Eponyms have been condemned by some neurologists as inaccurate, unscientific and misattributing credit but their use and the creation of new eponyms is likely to continue, according to a new study.
A review of the frequency of eponyms in neurology literature over the last three decades has shown that terms such as Huntington’s disease, Lewy bodies, and Guillain-Barre syndrome have appeared consistently in about 20% of all papers, with no sign of any decline.
The analysis conducted by neurologists at Stanford University also found that new eponyms continue to be coined in neurology, with recent examples including Barakat Syndrome, Puusepp’s sign and the Lille Apathy Rating Scale.
pervasiveness, ease of use and eponyms being part of the culture and tradition of neurology.
Published in the journal Neurology, the analysis examined the trends in use of more than 2000 eponyms in neurology literature between 1988 and 2017. It found there was a modest increase in the use of eponyms, averaging about 2% a year, with almost 70% of mentions relating to the top 10 eponyms in neurology such as Alzheimers and Parkinson’s disease (see table).
Top 10 eponyms in neurology:
Alzheimer’s disease
Parkinson’s disease
Rankin scale
Huntington disease
Lewy bodies
Guillain-Barre syndrome
Schwann cell
Purkinje cell
Schwannoma
Duchenne muscular dystrophy
The overall prevalence of eponym use in neurologist-affiliated publication titles and abstracts ranged from 15%to 25%, with a mean of 21%. Some obscure eponyms such as Collier’s sign, Kahler’s disease and Schilder-Foix disease fell out of common usage over the last 30 years, but the overall balance of discontinued and new eponyms remained equal.
A survey of 59 neurology trainees found that 44% were familiar with the meaning of a random sample of 50-150 eponyms. At the same time, 57% of trainees were not aware of alternative descriptors for eponyms they were familiar with, and of those who were, only 34% preferred the more scientific alternative.
The least popular eponyms for which trainees would prefer to use a more mechanistic descriptor were Landau-Kleffner syndrome, Isaacs’syndrome, Charles Bonnet syndrome, Argyll Robertson pupil, Jacksonian seizures, Virchow-Robin space, and Heschl’s gyrus.

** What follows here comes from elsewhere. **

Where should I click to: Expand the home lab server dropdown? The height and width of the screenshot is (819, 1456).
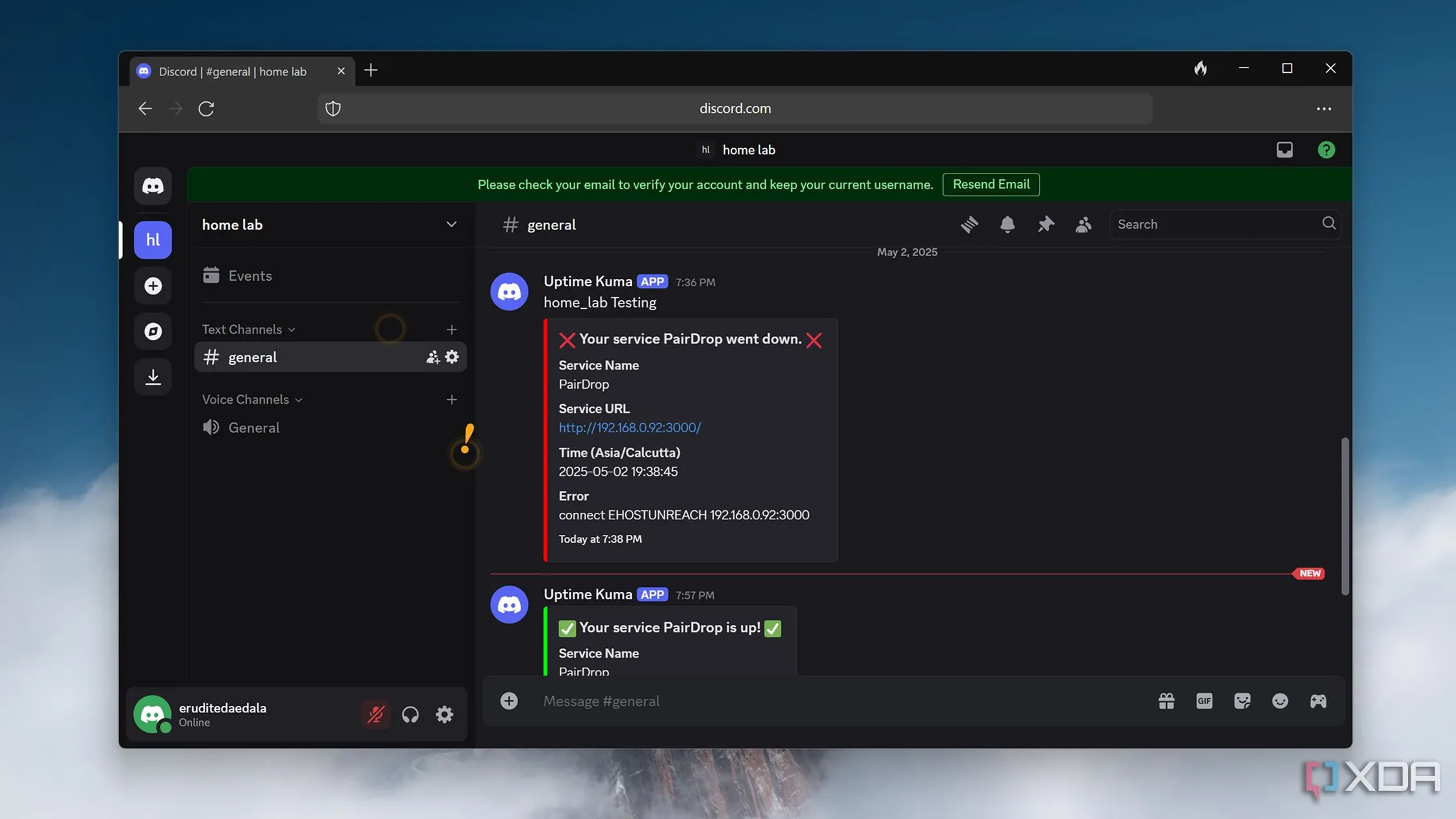(x=451, y=224)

While most trainees agreed with statements of concern regarding eponyms such as lack of specificity, 83% said they would continue to use them. Reasons included their being memorable and embedded in neurology practice
“We are creatures of habit. Also, neurologists take pride in knowing things, and knowing the eponym adds an additional order to your knowledge and lets you show off to others that you know stuff,” commented one trainee.
“Eponyms are too pervasive in the field in descriptions of common diseases that will always be at the core of neurology; I do not see them going away completely. I do think that descriptive names are better and wish that we could move toward better names for these diseases,” said another.
The study authors said the message was that eponyms are not going to be abandoned anytime soon.
“Focus should therefore be shifted away from debating the utility of eponyms and toward quality improvement efforts that ensure that current trainees learn the most effective, meaningful eponyms and avoid ethically controversial ones,” they suggested.
They noted that most of the medical eponyms derived from physicians who worked in the Nazi era, had been abandoned, although some such as Wegener’s granulomatosis, remain in common usage.
“Multiple calls have been made to reduce or eliminate eponyms from clinical practice and published literature moving forward. Our historical analysis and survey of current neurology trainee perspectives provide evidence that neurologic eponyms will continue to be integral to medical education and communication,” they concluded.